Mais, s’il partage à cet égard le préjugé courant, il ne peut voir sans impatience et sans indignation les avantages presque exclusifs réservés par l’usage aux grands seigneurs, aux hommes de Cour, qui accaparent à leur profit tous les hauts grades et tous les emplois lucratifs. Il est certain que, dans les vingt dernières années de l’ancienne monarchie, l’Almanach militaire est, sur ce point, déplorablement instructif. En 1775, on compte neuf maréchaux de France, cent soixante-quatre lieutenans généraux, trois cent soixante et onze maréchaux de camp, quatre cent quatre-vingt-deux brigadiers, au total mille vingt-six officiers généraux, tous choisis dans la grande noblesse et coûtant au Trésor environ quinze millions par an, tandis que les autres officiers de l’armée en coûtent à peine dix à eux tous.

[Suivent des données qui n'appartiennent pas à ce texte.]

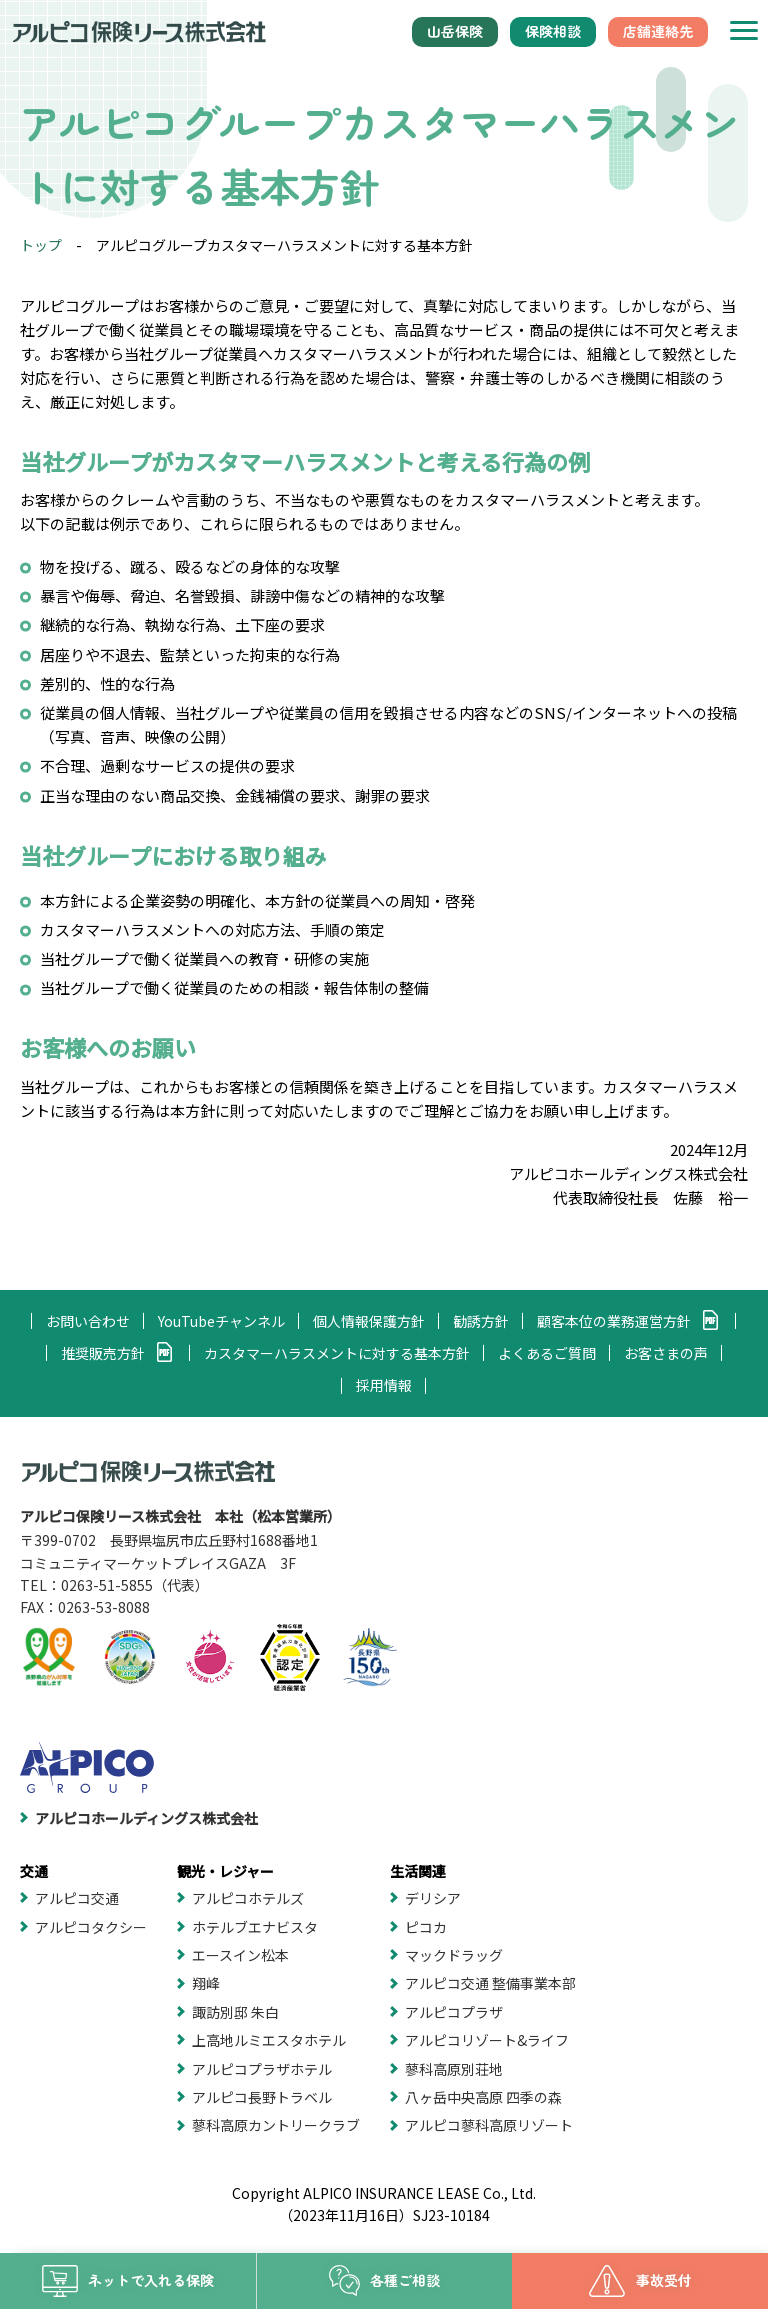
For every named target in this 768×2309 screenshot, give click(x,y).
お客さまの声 (666, 1353)
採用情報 (384, 1385)
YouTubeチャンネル (221, 1321)
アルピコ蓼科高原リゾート (489, 2125)
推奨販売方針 (103, 1353)
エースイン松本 (240, 1955)
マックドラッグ (454, 1955)
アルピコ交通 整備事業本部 (490, 1983)
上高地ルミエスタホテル (269, 2040)
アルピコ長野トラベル (262, 2097)
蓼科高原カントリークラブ (276, 2125)
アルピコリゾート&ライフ (487, 2040)
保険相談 (553, 31)
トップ (41, 245)
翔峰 (206, 1983)
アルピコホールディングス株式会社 (146, 1818)
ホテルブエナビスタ (255, 1927)
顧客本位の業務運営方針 (614, 1321)
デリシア (433, 1898)
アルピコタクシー (91, 1927)
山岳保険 (455, 31)
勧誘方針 (481, 1321)
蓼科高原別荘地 (454, 2069)
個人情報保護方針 (369, 1321)
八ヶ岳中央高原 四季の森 (483, 2097)
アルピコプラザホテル (262, 2069)
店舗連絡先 (658, 31)
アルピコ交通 (77, 1898)
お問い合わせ (88, 1321)
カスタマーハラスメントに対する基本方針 (337, 1353)
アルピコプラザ (454, 2012)
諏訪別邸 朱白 (235, 2012)
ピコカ (426, 1927)
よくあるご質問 (547, 1353)
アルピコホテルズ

Pendant ce temps, les petits gentilshommes végètent, sans espoir d’avancer, dans des grades inférieurs, dotés, après de longs services, de si maigres retraites, qu’on voit souvent de vieux chevaliers de Saint-Louis, tout criblés de blessures, cacher leur croix dans le fond de leur poche et « se louer » pour battre le blé ou pour travailler à la terre.

De cette classe sacrifiée, Saint-Germain se fait l’avocat, le soutien déclaré. Pour eux, pour leurs enfans, il ouvrira de nouvelles écoles militaires. Il cherchera, par mille moyens, à leur faciliter l’accès des grades supérieurs de l’armée, en

  1. Mémoires de Saint-Germain.
  2. Correspondance avec Paris-Duverney.